[DATA FOR THIS EXERCISE start]
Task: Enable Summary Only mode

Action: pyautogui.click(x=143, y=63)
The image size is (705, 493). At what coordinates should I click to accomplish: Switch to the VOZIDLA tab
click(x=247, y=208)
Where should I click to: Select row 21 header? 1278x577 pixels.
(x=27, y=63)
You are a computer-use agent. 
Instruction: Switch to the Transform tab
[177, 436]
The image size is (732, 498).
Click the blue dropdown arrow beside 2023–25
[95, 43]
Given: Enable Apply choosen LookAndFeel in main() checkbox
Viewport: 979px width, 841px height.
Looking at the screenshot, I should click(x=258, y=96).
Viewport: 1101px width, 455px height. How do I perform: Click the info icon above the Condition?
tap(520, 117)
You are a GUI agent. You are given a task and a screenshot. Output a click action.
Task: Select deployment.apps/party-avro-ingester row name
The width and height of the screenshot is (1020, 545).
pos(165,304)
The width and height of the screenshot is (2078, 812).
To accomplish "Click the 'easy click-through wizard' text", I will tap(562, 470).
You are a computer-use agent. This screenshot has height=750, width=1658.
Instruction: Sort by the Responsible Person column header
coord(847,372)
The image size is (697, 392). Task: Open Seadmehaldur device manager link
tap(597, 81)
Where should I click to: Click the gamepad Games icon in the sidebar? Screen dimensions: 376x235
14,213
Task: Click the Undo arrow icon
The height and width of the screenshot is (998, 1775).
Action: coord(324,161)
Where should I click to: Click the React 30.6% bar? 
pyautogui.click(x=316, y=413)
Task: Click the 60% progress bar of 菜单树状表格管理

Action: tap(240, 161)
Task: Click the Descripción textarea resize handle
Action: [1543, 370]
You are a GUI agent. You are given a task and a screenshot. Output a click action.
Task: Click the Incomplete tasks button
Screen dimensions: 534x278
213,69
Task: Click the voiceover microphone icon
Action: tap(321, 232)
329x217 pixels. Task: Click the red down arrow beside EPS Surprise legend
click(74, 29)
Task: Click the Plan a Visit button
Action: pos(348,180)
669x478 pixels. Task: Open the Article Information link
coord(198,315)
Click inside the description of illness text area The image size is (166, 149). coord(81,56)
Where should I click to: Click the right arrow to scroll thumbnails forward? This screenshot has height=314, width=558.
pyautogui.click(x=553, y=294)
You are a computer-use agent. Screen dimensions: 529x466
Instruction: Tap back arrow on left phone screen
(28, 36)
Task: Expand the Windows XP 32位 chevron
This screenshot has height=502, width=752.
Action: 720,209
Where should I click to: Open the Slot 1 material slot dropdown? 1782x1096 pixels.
[DATA FOR THIS EXERCISE end]
_DIRECTIVE_
Give the rows above as a Markdown table with columns Line and Text. Start at the first line of the rows, go through the line containing "Looking at the", number each line, and leave out blank lines.

_RESULT_
| Line | Text |
|---|---|
| 1 | Task: Enable Summary Only mode |
| 2 | Action: pyautogui.click(x=143, y=63) |
| 3 | The image size is (705, 493). At what coordinates should I click to accomplish: Switch to the VOZIDLA tab |
| 4 | click(x=247, y=208) |
| 5 | Where should I click to: Select row 21 header? 1278x577 pixels. |
| 6 | (x=27, y=63) |
| 7 | You are a computer-use agent.  |
| 8 | Instruction: Switch to the Transform tab |
| 9 | [177, 436] |
| 10 | The image size is (732, 498). |
| 11 | Click the blue dropdown arrow beside 2023–25 |
| 12 | [95, 43] |
| 13 | Given: Enable Apply choosen LookAndFeel in main() checkbox |
| 14 | Viewport: 979px width, 841px height. |
| 15 | Looking at the screenshot, I should click(x=258, y=96). |